On Fifth Third Bancorp

Fifth Third Bancorp (FITB) is a large, decentralized Midwestern bank with a strong history of focusing on cost controls. The company operates over 1,100 branches spread across ten different states: Ohio, Kentucky, Indiana, Michigan, Illinois, Florida, Tennessee, West Virginia, Pennsylvania, and Missouri. Fifth Third has over $100 billion in assets.

In addition to its banking operations, Fifth Third also operates one of the Midwest’s largest money managers and one of the nation’s largest EFT processors.

Over the last ten years, the company has averaged a 1.68% return on assets and an 18.34% return on equity.


The vast majority of Fifth Third’s total assets are provided by affiliates in five states: Ohio, Michigan, Illinois, Indiana, and Kentucky.

Fifth Third focuses on smaller markets with below average population growth. The company seeks to operate more efficiently than its local competitors and thereby obtain a dominant share of each market.

The unattractive demographics of the largely Midwestern markets in which Fifth Third operates partially insulates the company from the ravages of competition. Many banks seek out pockets of above average population growth and high concentrations of wealth instead of expanding into one of Fifth Third’s markets.


Fifth Third consists of nineteen affiliates operating in ten different states. The company’s three largest affiliates account for approximately a third of the company’s total assets.
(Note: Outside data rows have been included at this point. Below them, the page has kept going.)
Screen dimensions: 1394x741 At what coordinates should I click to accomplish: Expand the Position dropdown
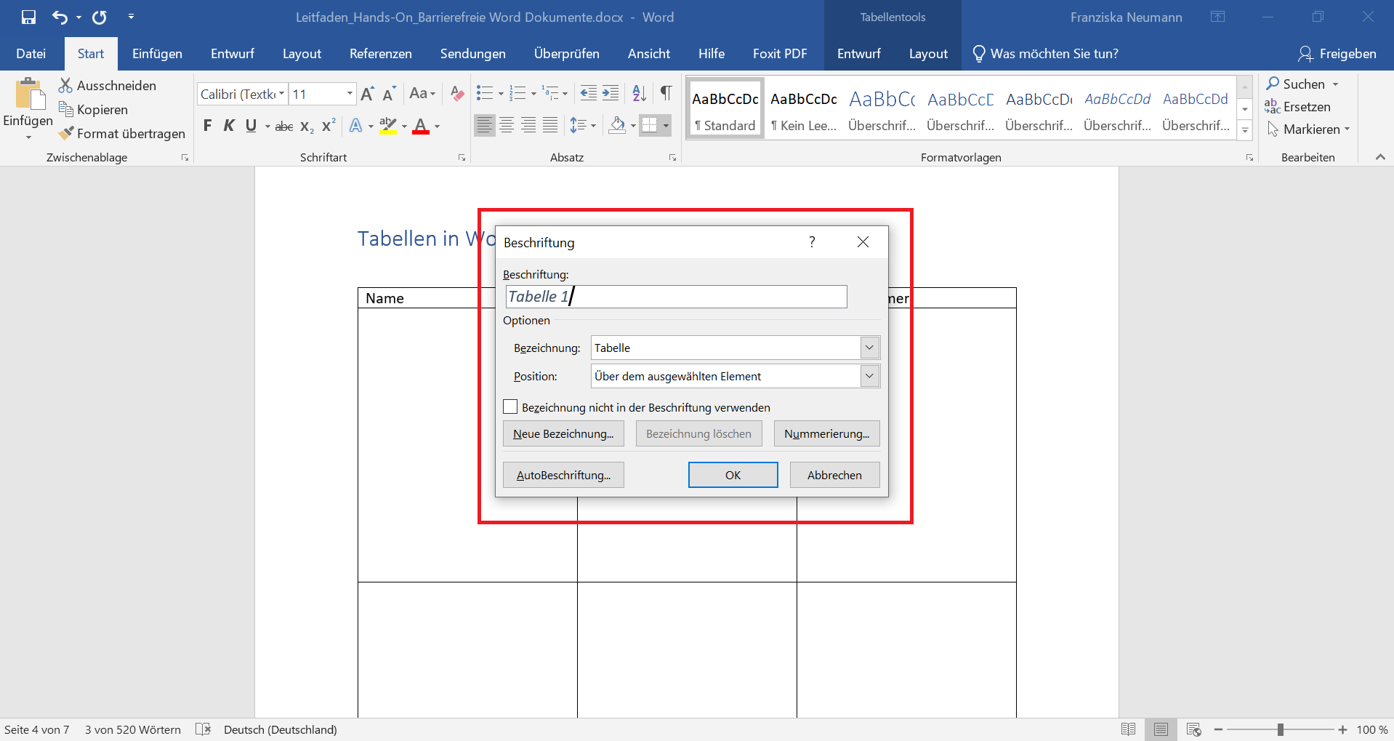point(869,376)
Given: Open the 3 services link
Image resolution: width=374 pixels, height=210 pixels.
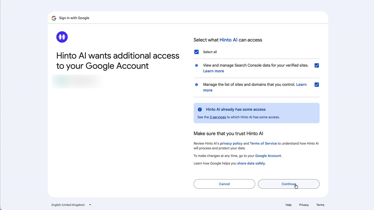Looking at the screenshot, I should click(x=218, y=117).
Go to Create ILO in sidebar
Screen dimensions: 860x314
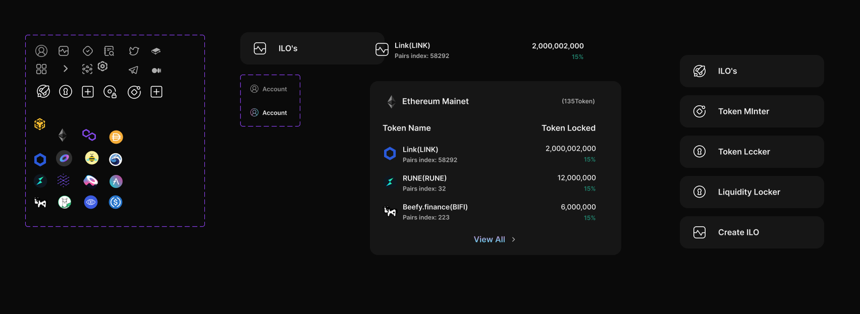[752, 232]
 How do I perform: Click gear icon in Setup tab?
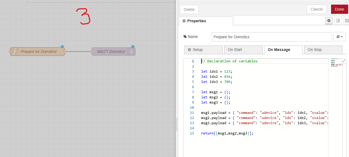[x=189, y=50]
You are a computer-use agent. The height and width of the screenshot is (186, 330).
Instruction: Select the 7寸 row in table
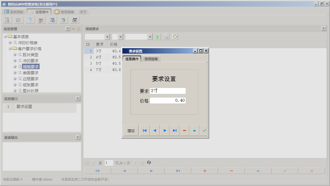point(99,70)
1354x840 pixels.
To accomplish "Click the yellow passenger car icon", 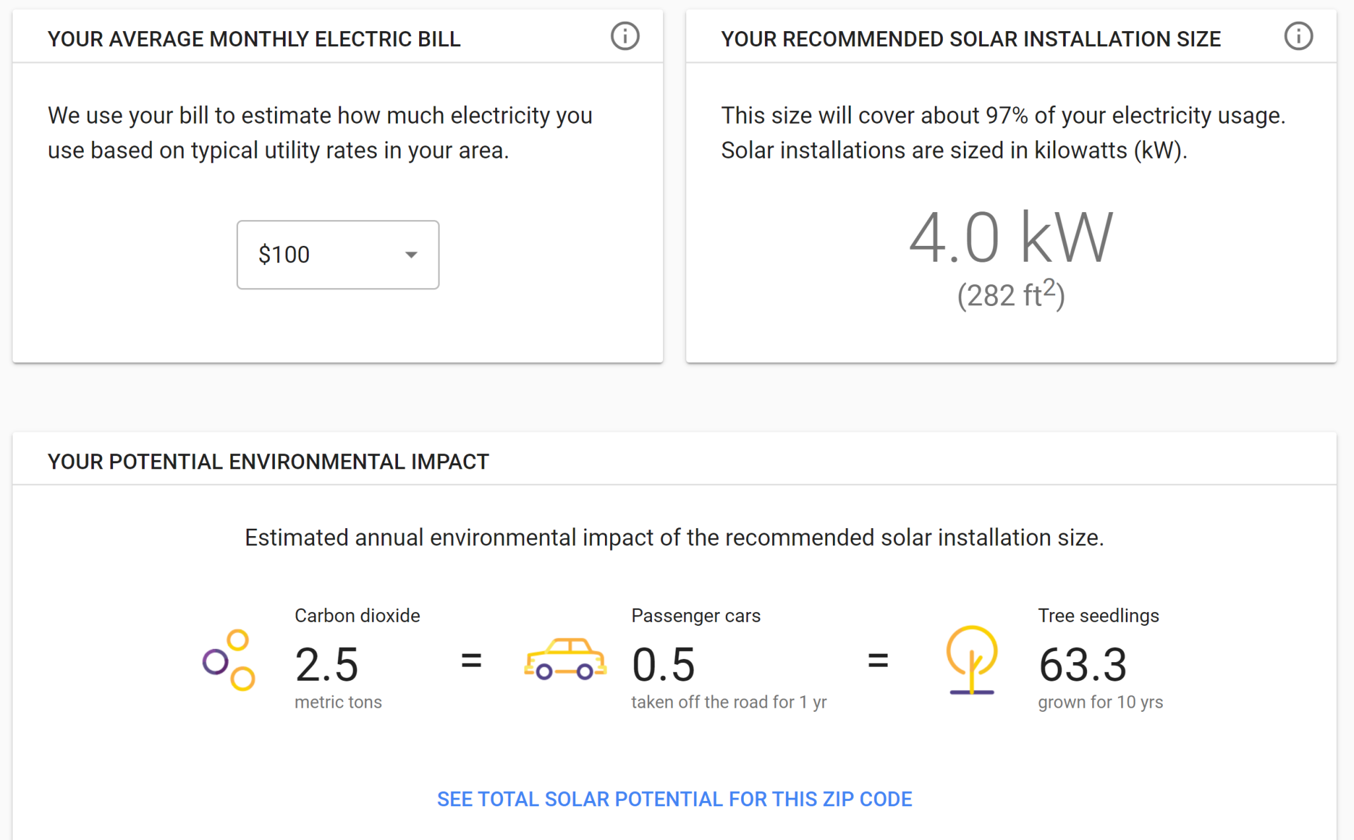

These three largest affiliates are located in Cincinnati, Chicago, and Western Michigan. None of the other sixteen affiliates accounts for more than 7% of Fifth Third’s total assets.

The company is well-known for its highly decentralized affiliate banking model. Fifth Third’s President and CEO, George Schaefer explained this model in a May 22nd, 2000 interview with The Wall Street Transcript:

All of our lines of business, for example, in Indianapolis, Indiana, report into our CEO in that market. He’s in charge of the commercial business, he’s in charge of the retail business, he’s in charge of the trust business, the investment business and the processing business in his area.


This decentralized approach has helped Fifth Third compete in each local market, despite the very real differences between the various communities in which the company operates.

Fifth Third now has branches in larger markets as well as the small, slow-growing markets the company is normally associated with. Those smaller markets remain an important part of Fifth Third’s business; but, if the company hopes to continue its strong growth, it will need to increase its rather small share of some of these larger markets.

The autonomy granted to the CEOs of the various affiliates should better position Fifth Third for growth in both types of markets. Such autonomy frees local branches from any sort of institutional uniformity imposed upon them by some distant corporate office. This allows for the development of different solutions to similar problems based on the specific circumstances of each particular profit center.


Despite its decentralized operations, Fifth Third is more efficient than its peers. The company has …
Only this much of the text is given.